Tuesday, February 14, 2006
Ethics of whaling
It's been good to see Greenpeace out at sea against the whalers last month. Like in the old days.
I had the opportunity in the last few months to look back into the whaling issue quite extensively. Japan is now very close to regaining a simple majority at the International Whaling Commission (IWC), and this year's annual meeting in St Kitts, an island nation in the Eastern Caribbean which is thought to have been bought by the whaling industry could be the make it or break it meeting.
It has been many years since the whaling issue was at the centre of international environmental policy. Back in the 1970s we used to say that if we cannot secure the survival of the largest animals on the planet, how can we secure a future for the rest (including ourselves)?
Our friends at the Environmental Investigation Agency (EIA) have exposed the ties between Gorton's of Gloucester fish fingers and the on-going subsidised Japanese "scientific" whaling programme. Greenpeace and other organisations are using this information, and you can join them to put pressure on Japan.
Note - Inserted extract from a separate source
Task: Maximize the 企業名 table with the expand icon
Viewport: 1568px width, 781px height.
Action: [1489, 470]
The #1 argument used to justify whaling is not so much that whale meat is a legitimate source of proteins (read the story in this week's New Statesman: it appears that the Japanese don't really want to eat that stuff), but that because they are predators whales need to be culled as a fisheries resource management measure.
When everyone talks of the ecosystem approach for biodiversity conservation, this raises a fundamental ethical question:
Should the ecosystem approach be implemented from a homo- or an eco-centric stand-point?